*** Opening INFORMATION PROVIDED ***

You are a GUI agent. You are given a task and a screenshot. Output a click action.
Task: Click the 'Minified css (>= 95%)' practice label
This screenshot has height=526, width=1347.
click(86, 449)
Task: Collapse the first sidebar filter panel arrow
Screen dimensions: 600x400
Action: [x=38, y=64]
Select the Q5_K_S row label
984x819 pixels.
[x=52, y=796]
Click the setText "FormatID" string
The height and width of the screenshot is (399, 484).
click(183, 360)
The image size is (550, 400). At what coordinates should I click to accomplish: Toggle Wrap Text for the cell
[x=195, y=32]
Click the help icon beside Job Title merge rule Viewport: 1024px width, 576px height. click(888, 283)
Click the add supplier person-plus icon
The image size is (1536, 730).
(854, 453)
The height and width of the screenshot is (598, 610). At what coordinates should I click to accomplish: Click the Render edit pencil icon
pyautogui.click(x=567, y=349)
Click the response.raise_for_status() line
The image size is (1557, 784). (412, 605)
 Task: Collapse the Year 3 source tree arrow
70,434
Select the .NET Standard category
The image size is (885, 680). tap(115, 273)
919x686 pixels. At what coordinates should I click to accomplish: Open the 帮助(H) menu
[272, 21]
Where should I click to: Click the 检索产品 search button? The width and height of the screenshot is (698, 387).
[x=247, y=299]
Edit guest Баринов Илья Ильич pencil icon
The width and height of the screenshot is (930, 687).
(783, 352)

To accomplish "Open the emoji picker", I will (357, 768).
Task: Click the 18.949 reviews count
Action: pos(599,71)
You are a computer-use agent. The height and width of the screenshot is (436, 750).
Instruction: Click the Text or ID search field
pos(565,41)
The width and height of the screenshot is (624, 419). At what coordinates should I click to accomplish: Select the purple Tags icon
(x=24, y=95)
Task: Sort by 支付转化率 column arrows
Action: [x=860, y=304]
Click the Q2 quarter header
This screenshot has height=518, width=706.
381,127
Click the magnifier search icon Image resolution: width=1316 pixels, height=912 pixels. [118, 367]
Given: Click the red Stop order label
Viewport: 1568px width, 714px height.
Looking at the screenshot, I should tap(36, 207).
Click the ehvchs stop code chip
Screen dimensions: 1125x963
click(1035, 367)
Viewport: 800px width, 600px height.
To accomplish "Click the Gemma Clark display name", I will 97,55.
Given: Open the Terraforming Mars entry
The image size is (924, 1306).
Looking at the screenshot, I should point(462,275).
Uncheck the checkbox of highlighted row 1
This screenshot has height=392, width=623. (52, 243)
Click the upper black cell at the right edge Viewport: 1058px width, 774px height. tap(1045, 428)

*** Closing INFORMATION PROVIDED ***

For each line of the entries that holds the word "agent", pull that line out.

You are a GUI agent. You are given a task and a screenshot. Output a click action.
You are a computer-use agent. The height and width of the screenshot is (436, 750).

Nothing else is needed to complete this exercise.